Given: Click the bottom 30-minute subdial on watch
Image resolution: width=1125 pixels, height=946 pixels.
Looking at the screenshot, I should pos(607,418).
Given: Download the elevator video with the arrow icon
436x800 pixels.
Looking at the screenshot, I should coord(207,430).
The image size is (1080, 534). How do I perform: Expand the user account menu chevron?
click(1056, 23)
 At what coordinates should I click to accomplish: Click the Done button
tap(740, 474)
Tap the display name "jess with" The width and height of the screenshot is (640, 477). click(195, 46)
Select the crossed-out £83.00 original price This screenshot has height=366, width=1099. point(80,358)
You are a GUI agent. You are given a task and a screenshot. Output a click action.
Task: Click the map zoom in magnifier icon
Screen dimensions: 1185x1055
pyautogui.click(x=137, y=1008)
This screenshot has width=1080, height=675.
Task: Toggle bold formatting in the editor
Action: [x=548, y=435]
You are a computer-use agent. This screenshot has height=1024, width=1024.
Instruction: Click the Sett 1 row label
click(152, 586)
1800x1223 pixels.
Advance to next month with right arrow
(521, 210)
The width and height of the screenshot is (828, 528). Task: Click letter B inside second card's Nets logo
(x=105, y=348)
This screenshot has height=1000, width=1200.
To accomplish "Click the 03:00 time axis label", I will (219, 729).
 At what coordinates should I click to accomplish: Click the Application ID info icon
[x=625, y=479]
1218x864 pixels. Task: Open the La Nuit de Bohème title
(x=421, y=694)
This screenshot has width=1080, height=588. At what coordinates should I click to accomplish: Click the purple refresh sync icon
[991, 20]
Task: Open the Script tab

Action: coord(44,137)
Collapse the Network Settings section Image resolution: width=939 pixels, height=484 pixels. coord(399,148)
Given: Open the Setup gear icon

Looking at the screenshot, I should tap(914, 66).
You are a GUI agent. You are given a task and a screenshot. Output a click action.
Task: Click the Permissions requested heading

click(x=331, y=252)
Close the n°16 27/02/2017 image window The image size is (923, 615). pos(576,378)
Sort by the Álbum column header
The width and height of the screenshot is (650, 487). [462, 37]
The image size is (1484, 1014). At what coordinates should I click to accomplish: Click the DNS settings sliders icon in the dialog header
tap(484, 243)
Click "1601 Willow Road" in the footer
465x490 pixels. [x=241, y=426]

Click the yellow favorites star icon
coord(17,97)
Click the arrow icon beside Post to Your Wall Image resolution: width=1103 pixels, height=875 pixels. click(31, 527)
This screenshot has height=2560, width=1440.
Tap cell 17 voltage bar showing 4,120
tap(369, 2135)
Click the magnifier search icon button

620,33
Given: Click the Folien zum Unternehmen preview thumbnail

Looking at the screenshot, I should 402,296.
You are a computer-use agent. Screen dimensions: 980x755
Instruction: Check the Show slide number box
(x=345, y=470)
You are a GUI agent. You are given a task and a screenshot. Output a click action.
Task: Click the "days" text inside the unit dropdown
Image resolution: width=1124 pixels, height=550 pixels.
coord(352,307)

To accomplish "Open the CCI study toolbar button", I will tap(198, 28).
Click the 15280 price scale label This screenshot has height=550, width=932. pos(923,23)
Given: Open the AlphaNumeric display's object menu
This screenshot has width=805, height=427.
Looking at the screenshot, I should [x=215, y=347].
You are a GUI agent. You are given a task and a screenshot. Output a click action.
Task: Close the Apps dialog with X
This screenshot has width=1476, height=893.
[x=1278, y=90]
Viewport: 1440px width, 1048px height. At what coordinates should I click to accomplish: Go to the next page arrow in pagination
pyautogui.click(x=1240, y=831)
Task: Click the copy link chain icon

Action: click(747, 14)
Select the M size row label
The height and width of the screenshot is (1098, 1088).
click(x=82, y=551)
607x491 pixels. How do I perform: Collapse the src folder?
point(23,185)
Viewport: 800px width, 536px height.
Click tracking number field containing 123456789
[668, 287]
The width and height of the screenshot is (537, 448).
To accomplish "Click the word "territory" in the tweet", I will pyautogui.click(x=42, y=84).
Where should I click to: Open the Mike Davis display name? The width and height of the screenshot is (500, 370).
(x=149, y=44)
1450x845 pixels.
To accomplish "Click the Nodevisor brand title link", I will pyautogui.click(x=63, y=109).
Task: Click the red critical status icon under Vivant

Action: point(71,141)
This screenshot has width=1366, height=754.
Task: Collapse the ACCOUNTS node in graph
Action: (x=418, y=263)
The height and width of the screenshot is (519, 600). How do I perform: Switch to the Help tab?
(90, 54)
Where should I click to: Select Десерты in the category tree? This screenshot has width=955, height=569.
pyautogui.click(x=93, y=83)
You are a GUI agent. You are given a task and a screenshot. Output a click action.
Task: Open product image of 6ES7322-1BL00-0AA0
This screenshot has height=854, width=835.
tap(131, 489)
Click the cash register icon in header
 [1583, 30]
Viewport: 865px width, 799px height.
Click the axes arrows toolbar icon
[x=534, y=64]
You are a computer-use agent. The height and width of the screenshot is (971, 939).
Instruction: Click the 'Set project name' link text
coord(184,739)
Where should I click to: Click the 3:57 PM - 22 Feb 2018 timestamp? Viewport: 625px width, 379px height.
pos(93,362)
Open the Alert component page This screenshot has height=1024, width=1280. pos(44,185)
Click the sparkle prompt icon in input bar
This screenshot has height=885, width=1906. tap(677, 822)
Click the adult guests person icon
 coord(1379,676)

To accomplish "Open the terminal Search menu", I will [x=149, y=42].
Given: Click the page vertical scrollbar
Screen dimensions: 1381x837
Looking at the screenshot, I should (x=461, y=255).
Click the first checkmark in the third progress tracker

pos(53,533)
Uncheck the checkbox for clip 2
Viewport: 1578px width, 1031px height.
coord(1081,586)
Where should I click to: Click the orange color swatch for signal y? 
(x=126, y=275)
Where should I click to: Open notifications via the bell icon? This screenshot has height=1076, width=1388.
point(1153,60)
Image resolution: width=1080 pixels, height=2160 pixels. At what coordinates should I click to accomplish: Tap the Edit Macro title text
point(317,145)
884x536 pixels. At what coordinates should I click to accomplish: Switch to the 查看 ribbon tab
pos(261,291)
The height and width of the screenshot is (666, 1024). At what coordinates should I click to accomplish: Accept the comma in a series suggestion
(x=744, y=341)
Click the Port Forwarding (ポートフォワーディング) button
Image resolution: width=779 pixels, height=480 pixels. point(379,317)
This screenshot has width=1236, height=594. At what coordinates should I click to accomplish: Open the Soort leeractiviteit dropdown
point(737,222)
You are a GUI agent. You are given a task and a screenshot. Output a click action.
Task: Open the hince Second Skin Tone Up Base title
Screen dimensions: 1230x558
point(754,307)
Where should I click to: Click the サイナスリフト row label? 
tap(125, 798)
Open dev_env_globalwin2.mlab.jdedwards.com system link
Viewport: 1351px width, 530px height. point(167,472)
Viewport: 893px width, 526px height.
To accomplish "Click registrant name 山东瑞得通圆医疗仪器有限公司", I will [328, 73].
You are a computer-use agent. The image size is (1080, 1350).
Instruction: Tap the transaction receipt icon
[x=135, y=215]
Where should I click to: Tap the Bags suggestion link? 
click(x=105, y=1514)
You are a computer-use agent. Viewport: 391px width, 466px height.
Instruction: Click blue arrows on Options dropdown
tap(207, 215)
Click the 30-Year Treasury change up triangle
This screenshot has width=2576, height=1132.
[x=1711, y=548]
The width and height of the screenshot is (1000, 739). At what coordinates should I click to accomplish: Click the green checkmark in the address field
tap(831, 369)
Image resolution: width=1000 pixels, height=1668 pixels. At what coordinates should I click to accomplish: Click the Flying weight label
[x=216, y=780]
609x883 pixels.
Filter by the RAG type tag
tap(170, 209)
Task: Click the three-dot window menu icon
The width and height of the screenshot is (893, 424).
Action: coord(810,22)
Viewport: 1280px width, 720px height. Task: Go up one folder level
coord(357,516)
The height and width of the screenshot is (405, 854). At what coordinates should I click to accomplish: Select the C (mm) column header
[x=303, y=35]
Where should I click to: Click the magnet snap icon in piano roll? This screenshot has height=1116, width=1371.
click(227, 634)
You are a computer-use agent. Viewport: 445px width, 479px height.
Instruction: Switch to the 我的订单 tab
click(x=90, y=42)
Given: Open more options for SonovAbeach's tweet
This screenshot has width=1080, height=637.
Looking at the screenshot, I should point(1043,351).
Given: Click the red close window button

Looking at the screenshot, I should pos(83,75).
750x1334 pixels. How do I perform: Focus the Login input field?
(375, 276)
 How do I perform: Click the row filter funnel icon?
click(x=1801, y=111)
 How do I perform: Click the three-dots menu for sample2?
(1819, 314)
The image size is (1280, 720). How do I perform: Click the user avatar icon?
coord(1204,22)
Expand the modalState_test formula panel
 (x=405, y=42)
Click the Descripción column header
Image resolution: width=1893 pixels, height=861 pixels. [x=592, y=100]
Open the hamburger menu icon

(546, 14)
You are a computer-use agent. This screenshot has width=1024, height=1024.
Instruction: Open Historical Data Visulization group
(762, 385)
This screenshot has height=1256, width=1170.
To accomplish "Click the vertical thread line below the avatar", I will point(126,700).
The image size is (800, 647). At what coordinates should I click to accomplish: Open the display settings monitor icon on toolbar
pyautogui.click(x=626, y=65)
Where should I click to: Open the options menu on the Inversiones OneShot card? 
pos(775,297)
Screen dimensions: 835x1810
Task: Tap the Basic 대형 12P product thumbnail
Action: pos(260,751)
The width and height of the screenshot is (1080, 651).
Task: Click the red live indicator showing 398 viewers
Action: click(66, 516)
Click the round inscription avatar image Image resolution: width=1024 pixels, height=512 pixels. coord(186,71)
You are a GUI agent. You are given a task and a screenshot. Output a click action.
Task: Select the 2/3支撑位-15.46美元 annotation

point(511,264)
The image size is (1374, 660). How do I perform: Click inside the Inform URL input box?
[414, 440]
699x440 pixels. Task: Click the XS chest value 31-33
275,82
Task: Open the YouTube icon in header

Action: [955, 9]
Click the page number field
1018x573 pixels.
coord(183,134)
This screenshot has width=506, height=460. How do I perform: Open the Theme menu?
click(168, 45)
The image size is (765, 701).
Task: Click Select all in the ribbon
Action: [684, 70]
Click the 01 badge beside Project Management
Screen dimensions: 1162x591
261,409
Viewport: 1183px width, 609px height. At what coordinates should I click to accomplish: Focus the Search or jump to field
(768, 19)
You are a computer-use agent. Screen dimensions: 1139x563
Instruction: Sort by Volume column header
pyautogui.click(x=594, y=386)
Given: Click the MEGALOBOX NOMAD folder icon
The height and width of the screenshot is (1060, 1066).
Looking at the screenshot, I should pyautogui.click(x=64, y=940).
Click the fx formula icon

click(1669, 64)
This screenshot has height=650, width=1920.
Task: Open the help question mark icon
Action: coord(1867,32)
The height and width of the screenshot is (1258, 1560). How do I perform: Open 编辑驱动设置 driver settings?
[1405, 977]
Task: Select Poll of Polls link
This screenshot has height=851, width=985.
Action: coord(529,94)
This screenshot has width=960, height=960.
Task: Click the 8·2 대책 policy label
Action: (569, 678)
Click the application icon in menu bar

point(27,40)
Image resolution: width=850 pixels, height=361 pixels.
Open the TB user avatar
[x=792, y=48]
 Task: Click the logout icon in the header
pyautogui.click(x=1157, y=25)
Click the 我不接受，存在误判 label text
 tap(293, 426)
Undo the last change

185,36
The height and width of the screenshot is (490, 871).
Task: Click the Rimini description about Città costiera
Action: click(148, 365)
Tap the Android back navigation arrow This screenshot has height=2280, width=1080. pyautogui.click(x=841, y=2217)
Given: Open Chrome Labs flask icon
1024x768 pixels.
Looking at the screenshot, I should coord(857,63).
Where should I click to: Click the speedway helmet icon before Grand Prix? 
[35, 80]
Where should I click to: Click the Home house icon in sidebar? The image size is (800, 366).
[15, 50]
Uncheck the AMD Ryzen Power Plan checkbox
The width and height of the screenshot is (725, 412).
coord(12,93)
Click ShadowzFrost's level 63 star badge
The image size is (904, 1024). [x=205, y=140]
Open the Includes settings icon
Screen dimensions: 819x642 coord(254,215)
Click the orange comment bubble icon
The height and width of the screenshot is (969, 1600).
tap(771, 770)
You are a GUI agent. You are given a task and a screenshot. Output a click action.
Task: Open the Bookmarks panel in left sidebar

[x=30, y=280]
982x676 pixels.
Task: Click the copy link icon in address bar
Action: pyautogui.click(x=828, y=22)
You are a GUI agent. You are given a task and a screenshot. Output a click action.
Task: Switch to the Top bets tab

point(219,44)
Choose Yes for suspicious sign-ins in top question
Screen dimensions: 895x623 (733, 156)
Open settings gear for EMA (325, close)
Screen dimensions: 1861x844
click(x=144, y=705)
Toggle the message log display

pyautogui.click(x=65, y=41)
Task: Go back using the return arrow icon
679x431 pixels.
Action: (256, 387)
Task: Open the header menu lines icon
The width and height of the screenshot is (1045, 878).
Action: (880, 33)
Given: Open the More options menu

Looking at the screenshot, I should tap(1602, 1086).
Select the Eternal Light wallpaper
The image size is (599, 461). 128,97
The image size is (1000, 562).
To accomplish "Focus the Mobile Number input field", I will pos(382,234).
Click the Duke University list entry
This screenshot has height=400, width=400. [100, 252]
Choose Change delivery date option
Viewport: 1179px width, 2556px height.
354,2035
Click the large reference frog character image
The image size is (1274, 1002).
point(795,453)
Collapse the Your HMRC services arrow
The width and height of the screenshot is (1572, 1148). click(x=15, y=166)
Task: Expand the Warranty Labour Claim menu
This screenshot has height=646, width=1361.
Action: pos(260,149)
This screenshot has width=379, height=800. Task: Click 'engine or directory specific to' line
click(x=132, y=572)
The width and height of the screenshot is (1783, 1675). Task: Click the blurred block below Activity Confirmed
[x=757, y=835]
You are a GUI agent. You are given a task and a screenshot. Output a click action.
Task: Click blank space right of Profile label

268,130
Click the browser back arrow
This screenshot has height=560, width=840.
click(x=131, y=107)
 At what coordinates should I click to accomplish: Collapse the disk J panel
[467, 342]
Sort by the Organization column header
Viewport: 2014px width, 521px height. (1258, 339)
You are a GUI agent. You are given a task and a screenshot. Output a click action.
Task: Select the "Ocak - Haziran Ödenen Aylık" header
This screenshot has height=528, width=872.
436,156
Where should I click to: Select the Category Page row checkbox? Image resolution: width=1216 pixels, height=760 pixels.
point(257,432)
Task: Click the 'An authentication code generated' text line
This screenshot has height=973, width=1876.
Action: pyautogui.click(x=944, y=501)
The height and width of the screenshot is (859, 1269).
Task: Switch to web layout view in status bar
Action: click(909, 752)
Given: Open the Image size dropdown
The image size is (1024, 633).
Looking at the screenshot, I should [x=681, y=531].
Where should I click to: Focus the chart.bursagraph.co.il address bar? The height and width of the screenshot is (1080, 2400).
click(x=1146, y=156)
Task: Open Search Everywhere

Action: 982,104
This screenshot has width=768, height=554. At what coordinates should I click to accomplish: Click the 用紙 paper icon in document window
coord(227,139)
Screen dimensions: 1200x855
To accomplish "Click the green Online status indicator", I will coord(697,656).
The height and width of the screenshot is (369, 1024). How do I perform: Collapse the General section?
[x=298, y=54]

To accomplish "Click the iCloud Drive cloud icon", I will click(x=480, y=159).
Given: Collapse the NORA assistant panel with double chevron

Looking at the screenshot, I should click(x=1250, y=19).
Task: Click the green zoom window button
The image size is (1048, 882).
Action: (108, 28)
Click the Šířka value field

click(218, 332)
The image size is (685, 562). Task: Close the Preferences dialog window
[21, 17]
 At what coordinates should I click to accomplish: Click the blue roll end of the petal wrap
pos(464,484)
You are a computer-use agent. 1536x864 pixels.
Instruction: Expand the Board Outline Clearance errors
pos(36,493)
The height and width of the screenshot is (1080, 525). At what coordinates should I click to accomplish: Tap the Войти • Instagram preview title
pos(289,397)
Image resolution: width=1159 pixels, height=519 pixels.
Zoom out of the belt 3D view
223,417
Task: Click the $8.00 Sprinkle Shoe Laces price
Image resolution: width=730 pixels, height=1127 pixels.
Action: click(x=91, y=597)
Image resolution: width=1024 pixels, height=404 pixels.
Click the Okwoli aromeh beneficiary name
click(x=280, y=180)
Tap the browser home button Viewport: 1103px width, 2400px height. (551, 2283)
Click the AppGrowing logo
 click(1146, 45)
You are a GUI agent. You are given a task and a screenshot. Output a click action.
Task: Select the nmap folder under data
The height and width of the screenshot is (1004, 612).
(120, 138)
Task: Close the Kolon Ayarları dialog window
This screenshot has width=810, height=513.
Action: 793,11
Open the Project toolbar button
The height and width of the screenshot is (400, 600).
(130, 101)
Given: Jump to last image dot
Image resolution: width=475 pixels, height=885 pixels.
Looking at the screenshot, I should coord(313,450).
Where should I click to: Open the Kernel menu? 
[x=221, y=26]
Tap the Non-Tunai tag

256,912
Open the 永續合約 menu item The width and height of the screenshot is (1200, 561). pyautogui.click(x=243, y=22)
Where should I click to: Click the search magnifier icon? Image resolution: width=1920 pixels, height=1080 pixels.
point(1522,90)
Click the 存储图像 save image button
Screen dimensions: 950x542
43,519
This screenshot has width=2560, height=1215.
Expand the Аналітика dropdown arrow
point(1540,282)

— EXERCISE DIRECTIONS —
Where a line in the material above holds "vertical", copy that line.

— RESPONSE TO THIS EXERCISE —
Given: Click the page vertical scrollbar
To accomplish "Click the vertical thread line below the avatar", I will point(126,700).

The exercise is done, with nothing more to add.